The state is broke, and as a result, Cahokia School District 187 will not have an athletic director, any coaches, extracurricular activities or extra pay stipends for the 2013-2014 school year.
At the its meeting Monday evening, the school board unanimously voted to approve those cuts, with members saying they have no option because the state is broke.
Superintendent Art Ryan said the district's finances are almost all driven by state funds.
He said the district has no ability to borrow any money at this time. And if no cuts were made, Ryan said the district would run out of money by March or April of next ear.
"We have to live within the means we have," Ryan said. He said the district has been told by the state to plan on receiving reduced funding from it.
The board also adopted a resolution that will "vacate administrative positions and re-classify administrators for the 2013-2014 school year."
Ryan said the cuts had to be put before the board Monday because the district is required to give employees a 45-day notice if they are being dismissed or laid off due to a reduction in force (RIF). So the board unanimously adopted a resolution "notifying the teachers of honorable dismissal/RIF."
The board members who voted in favor of the cuts were Larry Wynn, Willie Mae Baxton, Clinton Lovett Jr., Peggy Shelton, Bernadette Wiggins and Richard Sauget.
Ryan made it abundantly clear that it was not the board that was to blame for the cuts.
He said the state is $1.2 million behind in payment to the district already. Ryan said a final decision on the cuts won't be made until after "we get a final budget from the state."
"If it happens, we will lose almost $5 million for next year. This is a tragic amount of money," Ryan said.
"As of right now it all is precautionary. Everything that was done tonight was done with the worst-case scenario in mind."
"It's very depressing and very hard to keep motivated. But I have a lot of confidence in the staff and the teachers in the district. They understand that it is not an act of the board. We're being mandated to deal with the fact that unfortunately we live in a state that is broke," Ryan said.
He also told a reporter "that doesn't mean things can't be altered down the road."
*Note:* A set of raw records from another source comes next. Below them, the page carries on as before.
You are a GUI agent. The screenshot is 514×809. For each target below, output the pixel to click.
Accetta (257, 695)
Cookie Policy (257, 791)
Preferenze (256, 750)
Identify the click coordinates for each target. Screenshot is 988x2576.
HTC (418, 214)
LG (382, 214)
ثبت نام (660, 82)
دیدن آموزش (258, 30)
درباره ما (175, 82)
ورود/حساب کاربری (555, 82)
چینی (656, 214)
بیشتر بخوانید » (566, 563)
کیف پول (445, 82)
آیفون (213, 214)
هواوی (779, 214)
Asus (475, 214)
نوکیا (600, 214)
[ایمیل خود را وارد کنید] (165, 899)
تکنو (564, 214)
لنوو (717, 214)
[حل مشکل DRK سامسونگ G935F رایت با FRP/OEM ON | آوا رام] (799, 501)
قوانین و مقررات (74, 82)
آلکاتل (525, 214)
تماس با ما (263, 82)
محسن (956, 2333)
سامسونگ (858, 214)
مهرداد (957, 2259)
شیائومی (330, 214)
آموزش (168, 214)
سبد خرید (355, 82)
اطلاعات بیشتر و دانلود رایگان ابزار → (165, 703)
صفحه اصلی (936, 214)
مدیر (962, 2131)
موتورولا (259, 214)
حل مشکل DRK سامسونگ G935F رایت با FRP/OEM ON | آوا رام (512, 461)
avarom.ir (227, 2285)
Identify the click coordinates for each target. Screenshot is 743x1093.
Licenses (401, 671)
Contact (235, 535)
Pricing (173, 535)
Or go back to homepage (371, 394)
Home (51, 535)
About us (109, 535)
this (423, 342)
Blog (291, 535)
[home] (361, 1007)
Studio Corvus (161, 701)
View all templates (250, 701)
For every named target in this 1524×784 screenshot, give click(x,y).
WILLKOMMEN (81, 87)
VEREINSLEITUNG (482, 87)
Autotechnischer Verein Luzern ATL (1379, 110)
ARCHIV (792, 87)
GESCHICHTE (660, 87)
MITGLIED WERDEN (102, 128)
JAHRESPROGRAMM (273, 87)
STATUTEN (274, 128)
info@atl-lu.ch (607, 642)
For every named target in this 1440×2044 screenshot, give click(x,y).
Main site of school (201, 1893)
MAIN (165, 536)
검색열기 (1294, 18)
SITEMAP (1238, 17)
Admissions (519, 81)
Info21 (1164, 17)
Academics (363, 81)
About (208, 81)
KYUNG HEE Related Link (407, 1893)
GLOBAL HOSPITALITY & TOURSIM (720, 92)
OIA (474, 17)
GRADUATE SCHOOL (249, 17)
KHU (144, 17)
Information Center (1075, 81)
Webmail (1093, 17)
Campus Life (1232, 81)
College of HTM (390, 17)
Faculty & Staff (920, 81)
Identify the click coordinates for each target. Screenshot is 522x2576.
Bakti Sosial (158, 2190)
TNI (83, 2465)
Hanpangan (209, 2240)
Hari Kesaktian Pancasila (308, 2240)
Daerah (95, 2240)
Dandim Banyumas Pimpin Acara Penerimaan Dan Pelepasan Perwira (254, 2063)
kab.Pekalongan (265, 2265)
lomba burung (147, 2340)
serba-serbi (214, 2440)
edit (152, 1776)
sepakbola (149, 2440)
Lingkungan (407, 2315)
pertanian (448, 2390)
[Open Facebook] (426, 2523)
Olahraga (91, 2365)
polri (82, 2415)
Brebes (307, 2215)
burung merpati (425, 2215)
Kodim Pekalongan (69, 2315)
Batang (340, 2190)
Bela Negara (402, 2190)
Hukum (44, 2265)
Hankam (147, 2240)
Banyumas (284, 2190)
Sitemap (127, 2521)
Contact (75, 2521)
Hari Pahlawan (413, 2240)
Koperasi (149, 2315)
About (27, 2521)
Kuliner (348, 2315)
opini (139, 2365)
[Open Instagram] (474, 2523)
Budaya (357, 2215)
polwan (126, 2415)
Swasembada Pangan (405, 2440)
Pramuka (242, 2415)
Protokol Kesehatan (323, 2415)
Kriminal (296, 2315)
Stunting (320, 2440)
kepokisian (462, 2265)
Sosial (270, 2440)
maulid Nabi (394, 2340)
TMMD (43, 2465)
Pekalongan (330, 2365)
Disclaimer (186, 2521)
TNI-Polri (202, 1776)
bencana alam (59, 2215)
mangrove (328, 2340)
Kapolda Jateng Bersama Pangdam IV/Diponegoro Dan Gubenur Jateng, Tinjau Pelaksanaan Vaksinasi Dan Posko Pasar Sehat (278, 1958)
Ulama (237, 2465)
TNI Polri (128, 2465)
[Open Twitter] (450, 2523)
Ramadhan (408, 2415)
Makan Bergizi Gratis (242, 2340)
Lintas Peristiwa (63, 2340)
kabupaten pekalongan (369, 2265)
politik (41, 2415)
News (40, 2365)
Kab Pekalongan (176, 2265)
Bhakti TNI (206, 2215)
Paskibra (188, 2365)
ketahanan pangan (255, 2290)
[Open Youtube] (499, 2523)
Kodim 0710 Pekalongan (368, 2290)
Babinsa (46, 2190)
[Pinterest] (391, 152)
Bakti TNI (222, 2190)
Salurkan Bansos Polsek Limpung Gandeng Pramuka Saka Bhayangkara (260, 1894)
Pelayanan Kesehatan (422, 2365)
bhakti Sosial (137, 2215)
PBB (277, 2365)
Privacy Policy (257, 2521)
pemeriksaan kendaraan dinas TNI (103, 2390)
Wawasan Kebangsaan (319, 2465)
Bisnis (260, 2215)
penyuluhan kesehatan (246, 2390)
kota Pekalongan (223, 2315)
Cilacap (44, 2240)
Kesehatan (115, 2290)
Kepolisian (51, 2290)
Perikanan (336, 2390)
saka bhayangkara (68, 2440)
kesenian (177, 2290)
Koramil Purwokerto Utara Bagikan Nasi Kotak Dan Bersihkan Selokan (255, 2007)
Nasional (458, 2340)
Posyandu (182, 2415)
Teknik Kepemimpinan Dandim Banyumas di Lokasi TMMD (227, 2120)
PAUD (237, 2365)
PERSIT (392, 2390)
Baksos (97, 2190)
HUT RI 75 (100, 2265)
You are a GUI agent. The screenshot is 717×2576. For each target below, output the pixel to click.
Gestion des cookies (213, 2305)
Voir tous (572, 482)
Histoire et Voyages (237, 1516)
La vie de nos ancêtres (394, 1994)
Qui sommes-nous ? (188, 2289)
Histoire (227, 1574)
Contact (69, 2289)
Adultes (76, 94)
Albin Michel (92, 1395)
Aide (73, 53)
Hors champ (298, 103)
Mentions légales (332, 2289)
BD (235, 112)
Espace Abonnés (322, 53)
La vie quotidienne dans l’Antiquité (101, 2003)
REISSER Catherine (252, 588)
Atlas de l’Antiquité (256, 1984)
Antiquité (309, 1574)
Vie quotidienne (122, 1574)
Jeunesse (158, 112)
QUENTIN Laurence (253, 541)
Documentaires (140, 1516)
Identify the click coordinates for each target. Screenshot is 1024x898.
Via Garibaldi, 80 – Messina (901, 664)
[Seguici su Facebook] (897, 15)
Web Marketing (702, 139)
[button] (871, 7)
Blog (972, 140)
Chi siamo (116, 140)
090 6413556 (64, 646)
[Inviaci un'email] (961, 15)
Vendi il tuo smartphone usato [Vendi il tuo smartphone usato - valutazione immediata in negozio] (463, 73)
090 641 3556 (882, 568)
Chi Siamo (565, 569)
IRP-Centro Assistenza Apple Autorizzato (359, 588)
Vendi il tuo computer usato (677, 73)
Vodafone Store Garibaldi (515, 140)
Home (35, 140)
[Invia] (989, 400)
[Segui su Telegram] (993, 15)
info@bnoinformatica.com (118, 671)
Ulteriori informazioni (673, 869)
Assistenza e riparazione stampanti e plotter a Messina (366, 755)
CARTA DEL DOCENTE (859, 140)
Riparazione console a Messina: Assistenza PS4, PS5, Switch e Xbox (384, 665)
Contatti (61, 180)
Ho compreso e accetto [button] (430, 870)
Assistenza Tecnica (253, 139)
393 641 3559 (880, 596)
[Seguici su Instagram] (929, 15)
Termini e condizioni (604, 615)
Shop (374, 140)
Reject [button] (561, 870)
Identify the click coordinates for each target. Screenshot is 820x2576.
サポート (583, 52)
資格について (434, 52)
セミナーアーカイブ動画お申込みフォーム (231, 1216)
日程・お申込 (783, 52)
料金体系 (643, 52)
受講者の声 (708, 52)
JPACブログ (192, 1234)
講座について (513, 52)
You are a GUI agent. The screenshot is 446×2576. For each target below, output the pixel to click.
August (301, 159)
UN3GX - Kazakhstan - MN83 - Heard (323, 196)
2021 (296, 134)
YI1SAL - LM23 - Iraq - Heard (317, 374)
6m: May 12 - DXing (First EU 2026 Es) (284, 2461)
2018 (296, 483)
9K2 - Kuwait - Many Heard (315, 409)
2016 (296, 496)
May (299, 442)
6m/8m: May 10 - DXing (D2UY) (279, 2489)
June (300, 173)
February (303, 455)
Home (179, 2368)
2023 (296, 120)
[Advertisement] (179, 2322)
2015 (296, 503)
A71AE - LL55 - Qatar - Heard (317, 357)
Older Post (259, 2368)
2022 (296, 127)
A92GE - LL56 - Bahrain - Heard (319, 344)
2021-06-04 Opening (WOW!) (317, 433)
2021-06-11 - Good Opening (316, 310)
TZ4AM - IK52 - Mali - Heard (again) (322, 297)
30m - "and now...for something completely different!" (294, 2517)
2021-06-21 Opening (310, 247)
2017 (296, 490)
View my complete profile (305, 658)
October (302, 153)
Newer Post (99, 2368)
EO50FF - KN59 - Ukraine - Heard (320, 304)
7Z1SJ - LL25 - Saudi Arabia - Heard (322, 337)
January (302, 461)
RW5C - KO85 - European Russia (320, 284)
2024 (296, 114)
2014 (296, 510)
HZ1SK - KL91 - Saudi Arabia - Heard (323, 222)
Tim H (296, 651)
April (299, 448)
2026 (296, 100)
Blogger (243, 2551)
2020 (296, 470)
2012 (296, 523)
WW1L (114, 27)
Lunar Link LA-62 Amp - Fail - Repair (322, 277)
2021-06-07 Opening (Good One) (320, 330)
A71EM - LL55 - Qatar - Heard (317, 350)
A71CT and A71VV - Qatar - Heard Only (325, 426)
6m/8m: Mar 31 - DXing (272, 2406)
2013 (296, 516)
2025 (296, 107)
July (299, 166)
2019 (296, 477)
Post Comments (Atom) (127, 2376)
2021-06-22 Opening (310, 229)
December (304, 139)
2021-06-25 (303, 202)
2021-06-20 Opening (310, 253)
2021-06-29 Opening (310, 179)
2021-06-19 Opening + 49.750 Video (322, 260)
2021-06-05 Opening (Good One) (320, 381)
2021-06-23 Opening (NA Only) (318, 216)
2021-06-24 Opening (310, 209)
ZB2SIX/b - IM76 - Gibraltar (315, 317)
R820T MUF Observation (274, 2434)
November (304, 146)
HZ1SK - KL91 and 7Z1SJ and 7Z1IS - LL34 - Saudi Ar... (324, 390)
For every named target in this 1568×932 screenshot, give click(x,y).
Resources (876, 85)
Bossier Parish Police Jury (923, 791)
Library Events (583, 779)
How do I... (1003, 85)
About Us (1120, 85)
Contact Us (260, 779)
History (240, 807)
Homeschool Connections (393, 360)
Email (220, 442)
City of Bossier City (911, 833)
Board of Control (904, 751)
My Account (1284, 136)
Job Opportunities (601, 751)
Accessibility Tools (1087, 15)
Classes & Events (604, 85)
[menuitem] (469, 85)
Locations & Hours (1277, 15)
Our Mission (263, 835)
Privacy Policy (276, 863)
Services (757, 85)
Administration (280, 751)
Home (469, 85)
Ryan said district officials probably won't be able to say what programs will exist next year until July. Now, though it appears there will be no sports, no music, art or physical education. And, students who were depending on scholarships to attend college may not get them.
Asked how many students are in this situation, Ryan said he did not know at this time.
If the cuts remain in place, District 187 will lose 52 teachers, 13 support staff, three secretaries and 11 bus aids, said Leslie Hardy, president of union Local 1272.
Asked what her emotions are regarding the cuts, she said she is upset about them, but her anger is not directed at the district, but at the state, which she says, keeps taking away from education.
"How do they expect us to teach and educate children when they cut 52 teachers?" Hardy asked.
Phyllis Jackson, associate principal at Cahokia High School, said, "It's a sad day in the state of Illinois. But, it's where we are. Like (Superintendent) Ryan said, it's the worst-case scenario. It can't stay this way. I believe in God. Things have to look up."
Ryan said there are 4,000 students in the district and about 600 total employees -- 275 of them are teachers and 25 are support staff.
Board member Larry Wynn said the cuts are hard on everybody. "We didn't have any other option," he said. "We are required to give everybody a 45-day advance notice of any dismissals or reduction in force. If the state doesn't give us the money, we have no choice."
Laketra Thomas, a parent who attended the board meeting, said she is very concerned for her son, who is an honor student and a basketball player.
"My son has been in this district since pre-K. This has always been the district where I wanted my son to be in. And, he likes it here. But, now, I am worried. They are starting to take things away. My son loves basketball, It's his passion. I am concerned about other honor students who are good kids, too.
"What happens to these kids who come to this district and work hard?" Thomas asked. "I feel like they are going to be cheated. I am sick to my stomach. Laying off 52 teachers, that's ridiculous."
For her, she said it's not all about sports. "My son is an honor student. But, he also loves basketball. That's his passion. He's sick about it. He is almost a junior," Thomas said.
Thomas said she might have to consider moving if the her son can't get everything he needs in District 187.
She also was disappointed that not more parents were at the meeting to let their voices be heard.
Ryan said students may have a shorter school day because of the cuts because they may have to be sent home 40 minutes early or required to arrive 40 minutes later next year because the art, music and physical education periods are the time when teachers do their planning.
Asked whether class sizes would increase due to the cuts, Ryan said he doesn't expect they will. Currently, there are 30 to 32 students in a classroom.